Iran:Religiöse Ultras vor dem Wahlsieg

Überschattet vom Ausschluss vieler Reform-Kandidaten und von Boykottaufrufen des Reform-Lagers hat im Iran die Parlamentswahl begonnen. Mehr als 46 Millionen Bürger der Islamischen Republik sind aufgerufen, ihre Stimme abzugeben.

Der Urnengang ist national wie international umstritten, nachdem der von religiösen Ultras beherrschte Wächterrat mehr als 2400 größtenteils reformorientierte Bewerber von der Wahl ausgeschlossen hatte.

Der Wächterrat, eine Art Verfassungsgericht, stufte die Anschauungen der Reformer als verfassungswidrig und als Versuch ein, das islamische System zu unterminieren. Für die 290 Sitze im Parlament bewerben sich mehr als 4700 Kandidaten, die überwiegend der konservativen Staatsführung nahe stehen.

Aus Protest haben 130 Abgeordnete ihr Mandat niedergelegt. Liberale Gruppen und Studentenorganisationen kündigten einen Wahlboykott an, den auch Friedensnobelpreisträgerin Schirin Ebadi unterstützt.

Die Reformer hoffen, dass die Wahlbeteiligung in ihren Hochburgen, vor allem den Großstädten, gegenüber der letzten Abstimmung um wenigstens die Hälfte zurückgeht.

Damit scheint klar, dass die konservativen Hardliner nach ihrer Niederlage gegen die Reformer vor vier Jahren nun die Mehrheit im Parlament zurückgewinnen werden.

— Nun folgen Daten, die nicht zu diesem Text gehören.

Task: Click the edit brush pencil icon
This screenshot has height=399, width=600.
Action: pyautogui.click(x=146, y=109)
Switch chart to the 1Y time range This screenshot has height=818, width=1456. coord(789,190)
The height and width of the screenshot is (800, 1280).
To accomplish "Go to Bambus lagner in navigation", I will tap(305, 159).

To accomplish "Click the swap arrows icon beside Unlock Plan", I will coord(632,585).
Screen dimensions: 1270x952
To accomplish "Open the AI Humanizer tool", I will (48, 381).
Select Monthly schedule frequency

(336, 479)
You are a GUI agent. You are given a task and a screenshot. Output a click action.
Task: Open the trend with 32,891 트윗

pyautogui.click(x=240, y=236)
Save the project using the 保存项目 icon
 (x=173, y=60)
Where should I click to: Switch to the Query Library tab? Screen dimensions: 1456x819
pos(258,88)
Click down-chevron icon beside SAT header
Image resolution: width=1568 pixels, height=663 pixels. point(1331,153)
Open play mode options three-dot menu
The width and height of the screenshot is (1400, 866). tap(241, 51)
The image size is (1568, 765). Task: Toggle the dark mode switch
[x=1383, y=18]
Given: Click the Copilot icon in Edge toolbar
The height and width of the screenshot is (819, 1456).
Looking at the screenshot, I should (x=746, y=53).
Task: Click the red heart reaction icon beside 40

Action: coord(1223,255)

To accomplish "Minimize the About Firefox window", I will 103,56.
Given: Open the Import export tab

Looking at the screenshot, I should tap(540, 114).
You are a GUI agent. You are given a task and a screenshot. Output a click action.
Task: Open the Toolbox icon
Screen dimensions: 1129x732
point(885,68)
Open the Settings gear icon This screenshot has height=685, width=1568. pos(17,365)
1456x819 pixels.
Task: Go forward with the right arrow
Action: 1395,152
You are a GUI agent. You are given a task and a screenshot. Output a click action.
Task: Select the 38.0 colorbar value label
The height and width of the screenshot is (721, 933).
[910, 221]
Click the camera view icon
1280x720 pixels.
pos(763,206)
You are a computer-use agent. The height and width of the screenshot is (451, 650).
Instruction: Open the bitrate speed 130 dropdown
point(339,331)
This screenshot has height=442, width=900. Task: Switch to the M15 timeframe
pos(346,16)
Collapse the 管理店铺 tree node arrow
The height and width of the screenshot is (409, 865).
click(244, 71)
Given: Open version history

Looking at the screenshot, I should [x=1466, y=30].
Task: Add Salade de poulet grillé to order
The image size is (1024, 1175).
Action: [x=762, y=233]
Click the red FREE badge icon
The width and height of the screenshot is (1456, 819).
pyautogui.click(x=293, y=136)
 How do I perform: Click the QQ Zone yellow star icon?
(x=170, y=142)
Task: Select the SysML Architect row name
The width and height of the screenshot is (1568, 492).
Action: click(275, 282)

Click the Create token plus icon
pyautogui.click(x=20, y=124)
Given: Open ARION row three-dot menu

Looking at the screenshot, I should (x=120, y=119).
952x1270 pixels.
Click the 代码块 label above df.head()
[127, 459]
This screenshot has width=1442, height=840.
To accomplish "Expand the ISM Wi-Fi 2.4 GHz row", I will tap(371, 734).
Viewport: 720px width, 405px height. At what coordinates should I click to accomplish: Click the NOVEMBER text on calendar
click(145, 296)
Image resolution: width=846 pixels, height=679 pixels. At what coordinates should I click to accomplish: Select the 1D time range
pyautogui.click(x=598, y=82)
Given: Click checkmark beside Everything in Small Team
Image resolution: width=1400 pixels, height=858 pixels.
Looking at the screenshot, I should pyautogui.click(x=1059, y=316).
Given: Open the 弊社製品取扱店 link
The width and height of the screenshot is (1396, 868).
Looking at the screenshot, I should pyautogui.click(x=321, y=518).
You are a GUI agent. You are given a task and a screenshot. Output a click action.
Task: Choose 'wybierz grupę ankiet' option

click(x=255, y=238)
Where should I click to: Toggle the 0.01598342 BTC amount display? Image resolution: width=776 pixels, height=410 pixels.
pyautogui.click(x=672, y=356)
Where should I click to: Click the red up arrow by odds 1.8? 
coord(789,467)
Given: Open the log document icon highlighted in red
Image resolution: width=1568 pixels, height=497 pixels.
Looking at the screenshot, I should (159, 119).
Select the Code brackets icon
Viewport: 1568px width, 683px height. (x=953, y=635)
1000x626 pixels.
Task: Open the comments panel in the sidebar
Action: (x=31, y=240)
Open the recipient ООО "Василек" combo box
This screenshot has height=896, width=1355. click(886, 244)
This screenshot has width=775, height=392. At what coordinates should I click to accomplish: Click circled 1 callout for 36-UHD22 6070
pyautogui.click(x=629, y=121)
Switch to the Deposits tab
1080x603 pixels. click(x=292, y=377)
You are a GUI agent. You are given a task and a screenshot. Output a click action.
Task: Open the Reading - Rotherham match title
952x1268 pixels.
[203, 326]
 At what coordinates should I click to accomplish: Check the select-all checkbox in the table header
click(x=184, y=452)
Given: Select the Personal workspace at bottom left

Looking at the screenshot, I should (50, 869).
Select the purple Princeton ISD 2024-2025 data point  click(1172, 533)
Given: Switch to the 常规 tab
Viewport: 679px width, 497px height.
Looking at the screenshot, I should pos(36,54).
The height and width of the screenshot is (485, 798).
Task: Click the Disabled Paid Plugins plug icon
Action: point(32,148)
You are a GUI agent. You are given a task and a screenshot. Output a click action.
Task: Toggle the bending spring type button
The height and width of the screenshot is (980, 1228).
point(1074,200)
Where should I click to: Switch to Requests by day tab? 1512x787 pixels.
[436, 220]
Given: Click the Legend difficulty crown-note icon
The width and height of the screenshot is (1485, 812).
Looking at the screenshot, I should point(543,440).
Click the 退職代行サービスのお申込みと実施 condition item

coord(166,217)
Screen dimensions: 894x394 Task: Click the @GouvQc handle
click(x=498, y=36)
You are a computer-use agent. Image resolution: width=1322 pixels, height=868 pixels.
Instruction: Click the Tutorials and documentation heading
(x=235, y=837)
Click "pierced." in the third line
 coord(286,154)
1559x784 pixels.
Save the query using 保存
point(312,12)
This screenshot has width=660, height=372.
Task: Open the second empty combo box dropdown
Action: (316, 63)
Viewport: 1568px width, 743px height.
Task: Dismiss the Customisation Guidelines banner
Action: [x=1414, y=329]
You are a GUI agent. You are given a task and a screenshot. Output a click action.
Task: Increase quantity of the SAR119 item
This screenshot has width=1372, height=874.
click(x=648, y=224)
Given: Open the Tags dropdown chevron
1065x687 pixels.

Einzig die Wahlbeteiligung gilt als Unsicherheitsfaktor; eine nur geringe Beteiligung würde die Glaubwürdigkeit der Parlamentarier in Frage stellen und als Bestätigung der Reformer aufgefasst, die zum Boykott der Abstimmung aufgerufen haben.

Reformzeitungen verboten

Unmittelbar vor der Wahl hatte die konservative Justiz die beiden letzten großen Reformzeitungen verboten. Jas-e-nu und Schark durften bereits am Donnerstag nicht mehr erscheinen, nachdem sie Auszüge einer Erklärung von Reformpolitikern veröffentlicht hatten, die gegen den Ausschluss der reformorientierten Bewerber vor der Wahl protestierten und dabei den obersten geistlichen Führer Ayatollah Ali Chamenei direkt kritisierten.

Die konservativen Medien stellten hingegen am Donnerstag die moralische Verpflichtung zur Wahl in den Vordergrund. Selbst nach Schätzungen der Regierung werden nur ein Drittel der 46 Millionen Wahlberechtigten ihre Stimme abgeben.

Das Verbot der beiden reformorientierten Tageszeitungen wurde von einigen Kritikern der Hardliner als Vorsorgemaßnahme gesehen, um ihnen unangenehme Berichterstattung im Falle einer geringen Wahlbeteiligung zu verhindern. Wer einen parlamentarischen Coup plane, müsse Zeitungen zum Schweigen bringen, erklärte Jas-e-nu-Kolumnist Hamidresa Dschalaeipur.

Seit Ende der 90er Jahre haben die Konservativen Dutzende liberale Veröffentlichungen in Iran verboten. Jas-e-nu und Schark wurde unter anderem vorgeworfen, die Islamische Republik zu untergraben.

Mit vorläufigen Ergebnissen aus den fast 40.000 Wahllokalen wird am Samstag gerechnet; ein vom Wächterrat gebilligtes Endergebnis wird frühestens am Sonntag veröffentlicht.